By Adela Suliman (Thomson Reuters Foundation) | 19 July 2018

Mayor of London Sadiq Khan has said he wants to make the British capital the world’s most walkable city

LONDON – Londoners were urged to reach for their walking shoes on Thursday as the government launched its first action plan to get more people moving around the city on foot.

Mayor of London Sadiq Khan has said he wants to make the British capital the world’s most walkable city as part of a wider strategy for 80 percent of all trips to be made on foot, bicycle or public transport by 2041.

His office is behind the plan, which seeks to boost health and reduce air pollution in the city of 8.8 million people by making streets more pedestrian friendly.

“Getting more Londoners to walk regularly is essential for the health and future prosperity of our city,” said London’s first Walking and Cycling Commissioner Will Norman in a statement.

According to the World Health Organization, more than 92 percent of the world’s population live in places where air pollution levels exceed its safe limits.

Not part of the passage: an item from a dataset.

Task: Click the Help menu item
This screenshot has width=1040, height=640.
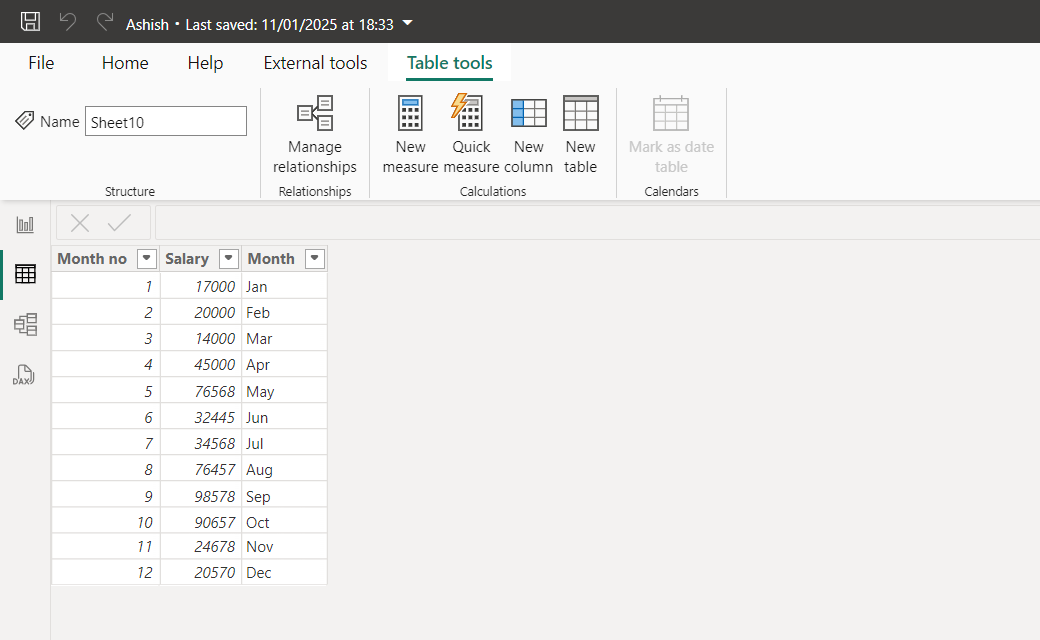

Nearly 9,500 residents of London die prematurely every year as a result of long-term exposure to air pollution, a 2015 study by researchers at King’s College London showed.

“To reduce this, we need to tackle its biggest source – motor traffic,” said Joe Irvin, chief executive of Living Streets, a British charity that champions walking as a form of transport.

“By making it easier and more attractive to walk, more people will be encouraged to make healthier travel choices.”

The drive to get more Londoners walking is backed by Public Health England (PHE), a government body that recommends at least 10 minutes of brisk walking daily to improve health.

It is part of a broader “Healthy Streets” initiative in which Khan has pledged to invest about 2.2 billion pounds ($2.9 billion).

Research by the Greater London Authority has shown that if every Londoner walked or cycled for 20 minutes a day, it would save Britain’s public health service about 1.7 billion pounds in treatment costs over the next 25 years.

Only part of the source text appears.